Dans la Divine Comédie, Dante cite de grands personnages originaires de la province de Viterbe, tels que Bonaventure de Bagnoregio, et s’arrête longuement sur des faits advenus à Viterbe.
Le passage où il évoque la mort d’Henri d’Almayne (le neveu d’Henri III), assassiné par Guy de Montfort (lieutenant de Charles d’Anjou dans le Centre de l’Italie) dans l’église del Gesù de Viterbe, est particulièrement célèbre.

Le fait que Dante place Guy de Montfort parmi les assassins en enfer (où coule le Phlégéton, comparé au Bulicame – source d’eau chaude de Viterbe) montre combien l’événement frappa les esprits en son temps.
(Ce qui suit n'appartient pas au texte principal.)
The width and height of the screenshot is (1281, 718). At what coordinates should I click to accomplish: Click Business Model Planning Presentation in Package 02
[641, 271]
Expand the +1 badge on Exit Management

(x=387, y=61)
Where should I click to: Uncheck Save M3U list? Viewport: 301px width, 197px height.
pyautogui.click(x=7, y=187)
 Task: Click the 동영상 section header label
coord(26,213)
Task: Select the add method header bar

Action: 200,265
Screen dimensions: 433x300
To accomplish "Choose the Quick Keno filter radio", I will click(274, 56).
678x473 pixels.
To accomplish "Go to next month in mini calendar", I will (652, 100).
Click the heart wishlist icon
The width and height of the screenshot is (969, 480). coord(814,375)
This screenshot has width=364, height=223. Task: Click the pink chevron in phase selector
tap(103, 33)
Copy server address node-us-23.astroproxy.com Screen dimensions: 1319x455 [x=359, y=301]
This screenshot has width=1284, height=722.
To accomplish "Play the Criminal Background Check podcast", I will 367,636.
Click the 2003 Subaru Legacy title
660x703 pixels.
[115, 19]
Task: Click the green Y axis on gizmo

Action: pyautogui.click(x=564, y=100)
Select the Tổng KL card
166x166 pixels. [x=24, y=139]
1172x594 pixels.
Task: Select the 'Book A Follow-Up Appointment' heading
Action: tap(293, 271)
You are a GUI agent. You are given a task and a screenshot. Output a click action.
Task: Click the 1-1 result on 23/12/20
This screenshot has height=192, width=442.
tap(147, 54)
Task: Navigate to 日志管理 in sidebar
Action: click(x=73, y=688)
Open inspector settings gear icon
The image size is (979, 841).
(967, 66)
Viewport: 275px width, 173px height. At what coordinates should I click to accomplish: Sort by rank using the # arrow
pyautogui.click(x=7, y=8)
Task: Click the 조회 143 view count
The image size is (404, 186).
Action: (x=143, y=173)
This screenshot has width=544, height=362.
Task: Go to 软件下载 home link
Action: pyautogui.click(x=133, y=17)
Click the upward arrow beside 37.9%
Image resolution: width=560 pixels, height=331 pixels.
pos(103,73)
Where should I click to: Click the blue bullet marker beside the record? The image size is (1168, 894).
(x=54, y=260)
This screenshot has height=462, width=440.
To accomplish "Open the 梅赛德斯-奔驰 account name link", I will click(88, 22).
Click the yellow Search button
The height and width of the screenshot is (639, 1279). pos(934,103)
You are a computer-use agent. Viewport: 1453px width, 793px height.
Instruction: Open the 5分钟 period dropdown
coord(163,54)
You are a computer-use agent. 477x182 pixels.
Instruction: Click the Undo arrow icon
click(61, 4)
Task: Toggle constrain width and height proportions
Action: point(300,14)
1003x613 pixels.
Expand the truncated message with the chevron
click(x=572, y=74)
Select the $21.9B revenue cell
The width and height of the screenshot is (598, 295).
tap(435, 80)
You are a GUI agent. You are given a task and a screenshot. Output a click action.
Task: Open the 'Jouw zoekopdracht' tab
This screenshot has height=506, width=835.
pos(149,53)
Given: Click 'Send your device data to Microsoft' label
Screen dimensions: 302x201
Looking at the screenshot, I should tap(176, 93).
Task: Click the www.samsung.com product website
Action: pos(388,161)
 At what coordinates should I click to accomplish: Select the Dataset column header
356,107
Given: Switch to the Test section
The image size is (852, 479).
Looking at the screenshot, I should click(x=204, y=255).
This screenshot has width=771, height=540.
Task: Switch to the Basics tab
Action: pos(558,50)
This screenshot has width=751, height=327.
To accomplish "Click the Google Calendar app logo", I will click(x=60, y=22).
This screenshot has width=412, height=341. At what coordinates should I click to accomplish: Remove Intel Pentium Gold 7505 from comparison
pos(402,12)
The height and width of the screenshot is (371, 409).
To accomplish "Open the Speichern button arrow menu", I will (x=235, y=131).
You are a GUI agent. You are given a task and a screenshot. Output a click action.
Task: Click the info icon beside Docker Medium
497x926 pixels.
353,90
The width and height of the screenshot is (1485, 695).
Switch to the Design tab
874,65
Un grand ecclésiastique enterré à Viterbe, actif dans les bouleversements politiques de la ville de Pise, figure aussi dans l’œuvre de Dante. Il s’agit de Ruggeri Ubaldini, qui réussit à l’aide d’habiles manœuvres politiques à éliminer les chefs ghelfes de la cité toscane dont, en particulier, son adversaire Ugolin della Gherardesca.

Dante ne se montre pas plus indulgent à son égard, et le place lui aussi en enfer, dans l’Antenora, parmi les traîtres de la patrie.
Par ailleurs, le poète cite cinq papes originaires de Viterbe : Clément IV, au sujet de la mort d’Alberigo dei Manfredi ; Nicolas III, placé parmi les simionaques ; Adrien V, placé parmi les avares et les prodigues ; Martin IV, lui, est au purgatoire, parmi les gourmands à cause de sa passion connue pour les anguilles du lac de Bolsena.

Le seul pape envers qui Dante fait preuve d’une certaine bienveillance est le Portugais (le seul de l’histoire) Jean XXI, placé au paradis parmi les savants en raison de ses œuvres théologiques.